Co tu jest nie tak?

Okna sa dosłownie parę centymetrów nad ziemią, do bramy nie da się wejść. Absurd przy przebudowie chodnika

Nowe, równe chodniki są zazwyczaj powodem do radości. Mieszkańcy kamienicy przy placu Kilińskiego w Koszalinie raczej nie mają się z czego cieszyć, gdyż przebudowa placu nie tylko sprawiła, że we własnym mieszkaniu czują się jak w piwnicy, to jeszcze brama wjazdowa do budynku stała się praktycznie nieużyteczna. Jak to możliwe, że przebudowany chodnik stał się wielką uciążliwością?
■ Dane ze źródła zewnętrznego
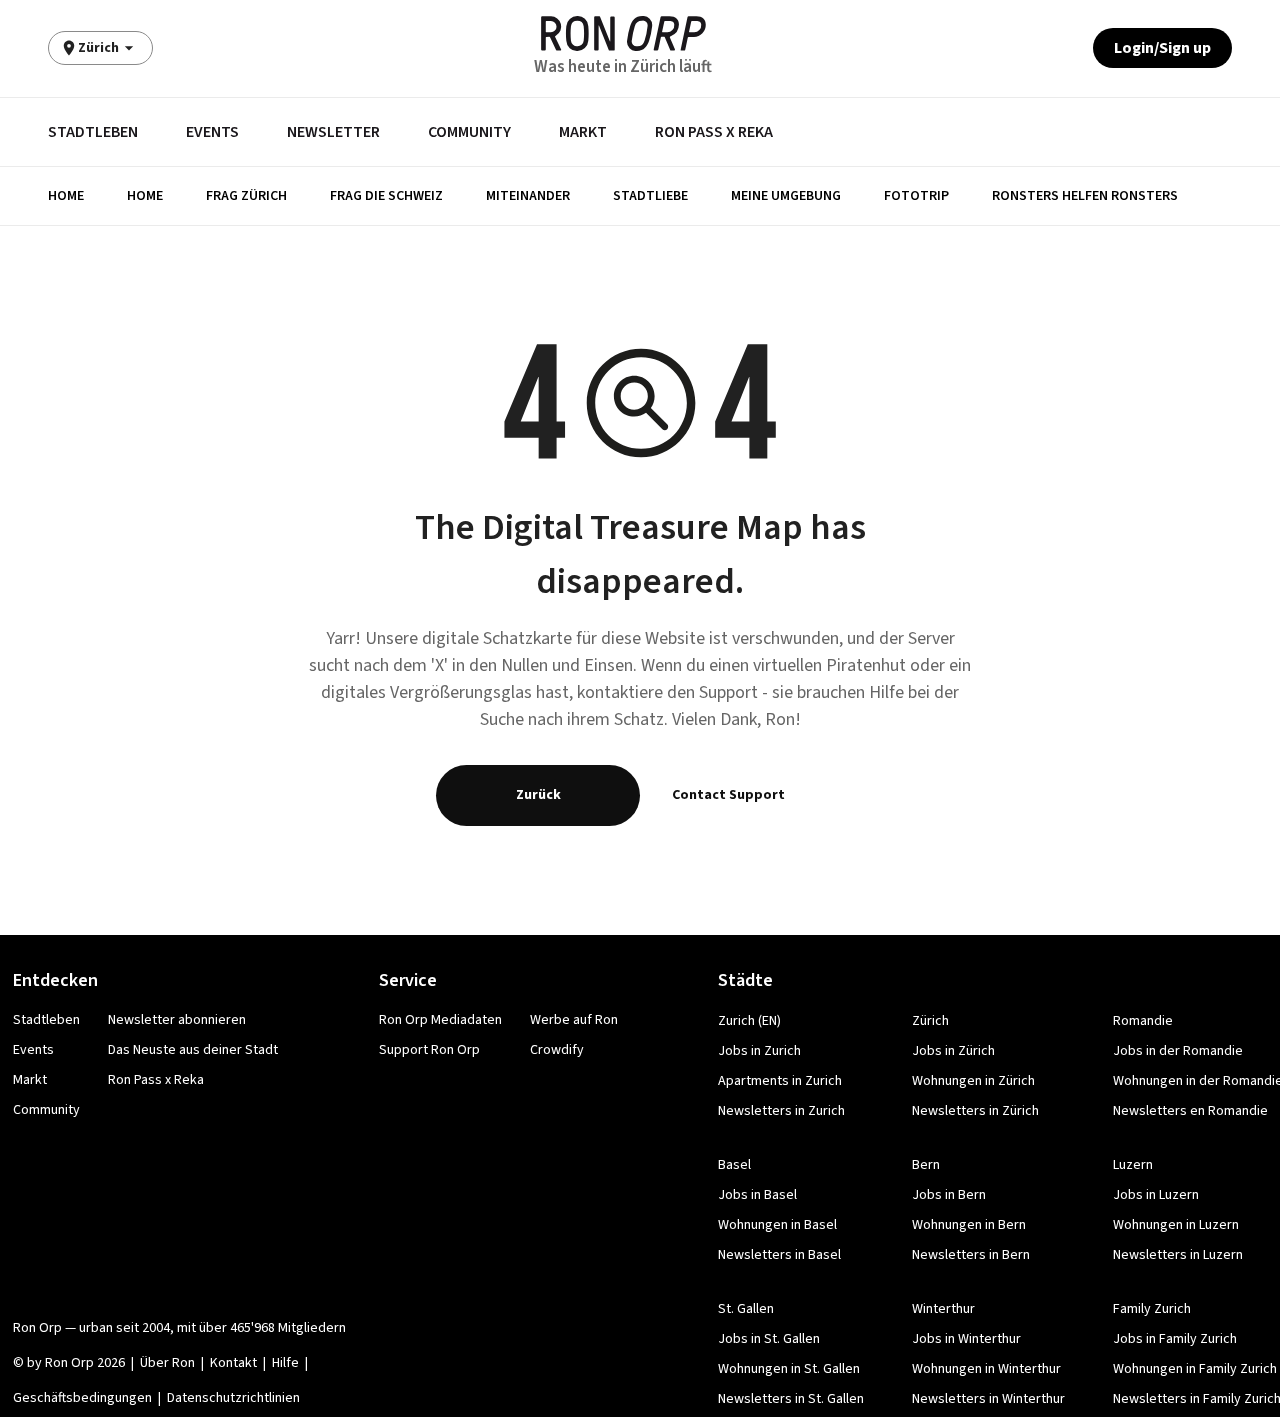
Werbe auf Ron (574, 1020)
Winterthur (943, 1309)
Podczas przebudowy placu Kilińskiego, wyremontowany chodnik został podwyższony o około 20 centymetrów. Okna stojącej kamienicy, które już wcześniej znajdowały się dość nisko nad jego powierzchnią, obecnie są jeszcze niżej. Parapet znajduje się dosłownie kilka centymetrów nad poziomem chodnika. I nie chodzi już o to, że każdy może bez problemu zajrzeć do wnętrza mieszkania, gdyż do tego mieszkańcy już się do tego zdążyli przyzwyczaić. Teraz wystarczą nawet niewielkie opady śniegu, by ich okna zostały zasypane.

To jednak nie koniec. Brama wjazdowa na podwórko, która jeszcze przed przebudową znajdowała się poniżej poziomu chodnika, obecnie stała się bezużyteczna, gdyż obecnie różnica poziomów wynosi około 40 centymetrów. Wjechać się nie da, próba wejścia może skończyć się bolesnym upadkiem.

Mieszkańcy zwracali uwagę urzędnikom, że podczas realizowania inwestycji coś poszło "nie tak". Apele najprawdopodobniej zostały wysłuchane i błąd został zauważony, gdyż świeżo ułożony chodnik został nagle ogrodzony i zaczęto usuwać płytki.

- Spartaczyli robotę, może teraz poprawią - mówi reporterowi "Super Expressu" jeden z mieszkańców kamienicy. - Oby było lepiej niż teraz.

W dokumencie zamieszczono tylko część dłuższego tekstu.